Retrouvez la vidéo dans notre article ainsi qu'une interview exclusive de Chloé Charles pour Terre de liens et sa recette !
[Terre de liens] Est-ce que tu connaissais Terre de Liens avant de faire cette opération ?
[Chloé Charles] Non, je ne connaissais pas Terre de Liens, mais je suis ravie que ça existe.
[Terre de liens] Qu'est-ce que tu comprends de Terre de Liens justement ?
[Chloé Charles] Ce que je comprends, c'est que ça permet à des agriculteurs, des agricultrices de pouvoir s'installer en s’évitant tous les frais que ça représente. Mais la contrepartie, c’est qu’ils ne sont pas propriétaires de leurs terres.
C’est une contrepartie pour eux, mais c’est aussi un bénéfice pour tous, d’une certaine manière, puisque ça permet de garder des terres agricoles pour le bien commun.
La vidéo Brut. de la rencontre entre Estelle, la maraîchère et la cheffe Chloé Charles
[Terre de liens] Qu’est-ce que la ferme maraichère d'Estelle t’inspire ?
[Chloé Charles]Je trouve que ça respire la sérénité. Le fait qu’ils soient plusieurs dessus, avec des employés… Tout le monde a l’air de se sentir bien, d’être heureux de travailler ensemble.
Et je trouve que c’est hyper positif de voir qu’il y a des vacances qui sont prises, des personnes qui peuvent prendre le relais, qui réfléchissent…
Là, on en parlait tout à l’heure, ils commencent à compter leurs heures pour voir combien ils en font, comment ils pourraient les réduire, avoir des gens qui prennent le relais, etc. C’est vrai que c’est toujours un sujet, notamment dans ce genre de métier où le temps n’est pas compressible.
Je veux dire, on ne peut pas s’aider avec une appli pour aller plus vite.
Du coup, il y a des gens qui réfléchissent à un modèle viable économiquement. On n’a pas beaucoup parlé d’argent. J’imagine que personne ne roulera jamais sur l’or en ayant une ferme en maraîchage bio de cette taille-là. Mais en tout cas, je pense qu’on peut en vivre décemment, et c’est ça qui importe.

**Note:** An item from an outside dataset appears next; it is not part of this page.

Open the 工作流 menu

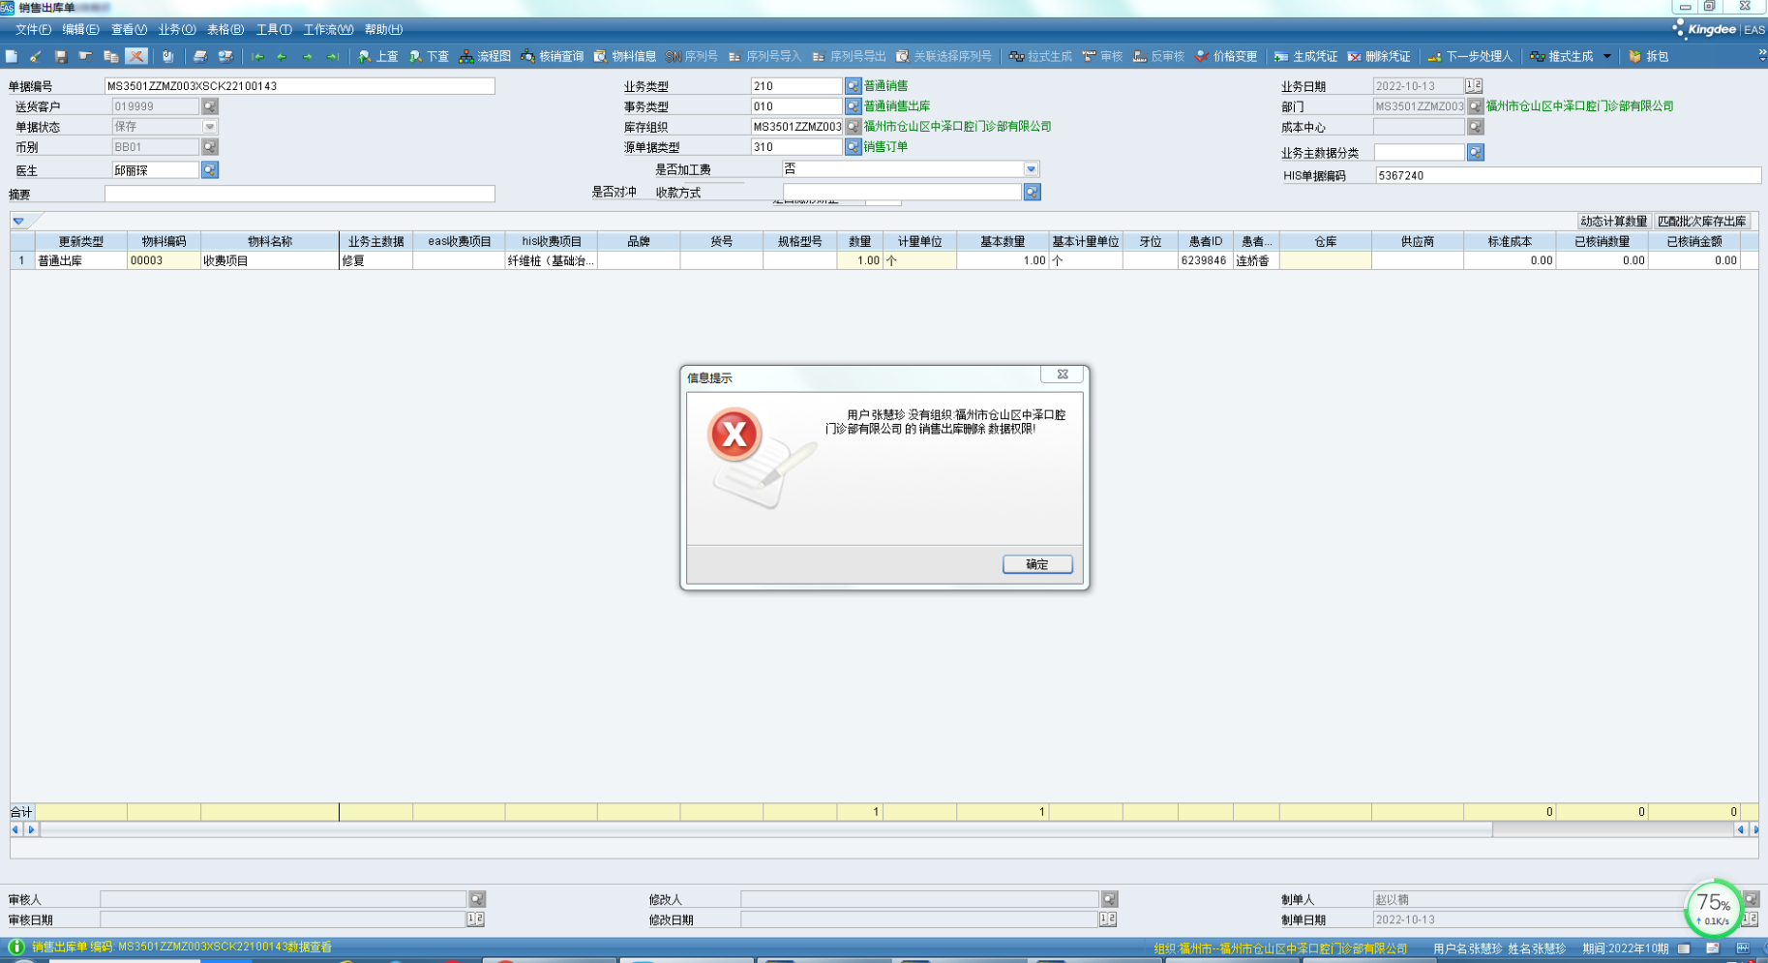(328, 30)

Je me sens responsable de la manière dont je fais passer des messages pour que, de manière générale, la population française consomme mieux
Cheffe de cuisine et participante à la saison 12 de TopChef
[Terre de liens] Quel est ton lien à la Terre ?
[Chloé Charles] Mon lien à la Terre ? Déjà, je pense qu’il est relativement faible, étant donné que je suis parisienne de naissance. Après, j’ai quand même la chance d’avoir des grands-parents maternels qui m’ont beaucoup appris sur les arbres, sur le potager. Mais c’est vraiment intrafamilial, à toute petite échelle.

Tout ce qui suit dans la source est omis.